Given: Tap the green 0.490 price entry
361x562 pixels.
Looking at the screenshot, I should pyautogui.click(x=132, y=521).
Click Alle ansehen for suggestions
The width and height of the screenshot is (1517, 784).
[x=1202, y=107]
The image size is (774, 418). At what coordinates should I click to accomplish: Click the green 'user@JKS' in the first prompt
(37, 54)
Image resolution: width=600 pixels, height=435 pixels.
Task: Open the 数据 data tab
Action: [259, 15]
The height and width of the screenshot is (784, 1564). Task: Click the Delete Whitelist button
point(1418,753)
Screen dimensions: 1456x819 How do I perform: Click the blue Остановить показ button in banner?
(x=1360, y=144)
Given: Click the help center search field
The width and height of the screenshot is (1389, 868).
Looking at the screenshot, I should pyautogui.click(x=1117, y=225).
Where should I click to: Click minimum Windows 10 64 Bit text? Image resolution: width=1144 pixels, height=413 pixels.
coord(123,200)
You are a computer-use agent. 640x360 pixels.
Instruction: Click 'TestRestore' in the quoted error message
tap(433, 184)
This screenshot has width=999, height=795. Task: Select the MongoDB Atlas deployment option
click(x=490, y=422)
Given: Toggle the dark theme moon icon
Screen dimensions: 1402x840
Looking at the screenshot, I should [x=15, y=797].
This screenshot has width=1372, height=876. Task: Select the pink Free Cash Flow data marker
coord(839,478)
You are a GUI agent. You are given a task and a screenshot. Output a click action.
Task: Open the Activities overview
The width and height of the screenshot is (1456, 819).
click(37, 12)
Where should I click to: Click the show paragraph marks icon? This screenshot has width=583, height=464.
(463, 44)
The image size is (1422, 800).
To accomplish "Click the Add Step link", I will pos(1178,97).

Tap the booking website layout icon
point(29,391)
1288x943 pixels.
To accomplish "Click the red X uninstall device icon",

---*---

# Exercise requirements:
Update these lines by replacing "Where should I click to:" with "Where do I click to:" wherever it occurs, keeping everything else the same.

# Solution to the exercise:
Given: Tap the green 0.490 price entry
361x562 pixels.
Looking at the screenshot, I should pyautogui.click(x=132, y=521).
Click Alle ansehen for suggestions
The width and height of the screenshot is (1517, 784).
[x=1202, y=107]
The image size is (774, 418). At what coordinates should I click to accomplish: Click the green 'user@JKS' in the first prompt
(37, 54)
Image resolution: width=600 pixels, height=435 pixels.
Task: Open the 数据 data tab
Action: [259, 15]
The height and width of the screenshot is (784, 1564). Task: Click the Delete Whitelist button
point(1418,753)
Screen dimensions: 1456x819 How do I perform: Click the blue Остановить показ button in banner?
(x=1360, y=144)
Given: Click the help center search field
The width and height of the screenshot is (1389, 868).
Looking at the screenshot, I should pyautogui.click(x=1117, y=225).
Where do I click to: Click minimum Windows 10 64 Bit text? Image resolution: width=1144 pixels, height=413 pixels.
coord(123,200)
You are a computer-use agent. 640x360 pixels.
Instruction: Click 'TestRestore' in the quoted error message
tap(433, 184)
This screenshot has width=999, height=795. Task: Select the MongoDB Atlas deployment option
click(x=490, y=422)
Given: Toggle the dark theme moon icon
Screen dimensions: 1402x840
Looking at the screenshot, I should [x=15, y=797].
This screenshot has width=1372, height=876. Task: Select the pink Free Cash Flow data marker
coord(839,478)
You are a GUI agent. You are given a task and a screenshot. Output a click action.
Task: Open the Activities overview
The width and height of the screenshot is (1456, 819).
click(37, 12)
Where do I click to: Click the show paragraph marks icon? This screenshot has width=583, height=464.
(463, 44)
The image size is (1422, 800).
To accomplish "Click the Add Step link", I will pos(1178,97).

Tap the booking website layout icon
point(29,391)
1288x943 pixels.
To accomplish "Click the red X uninstall device icon",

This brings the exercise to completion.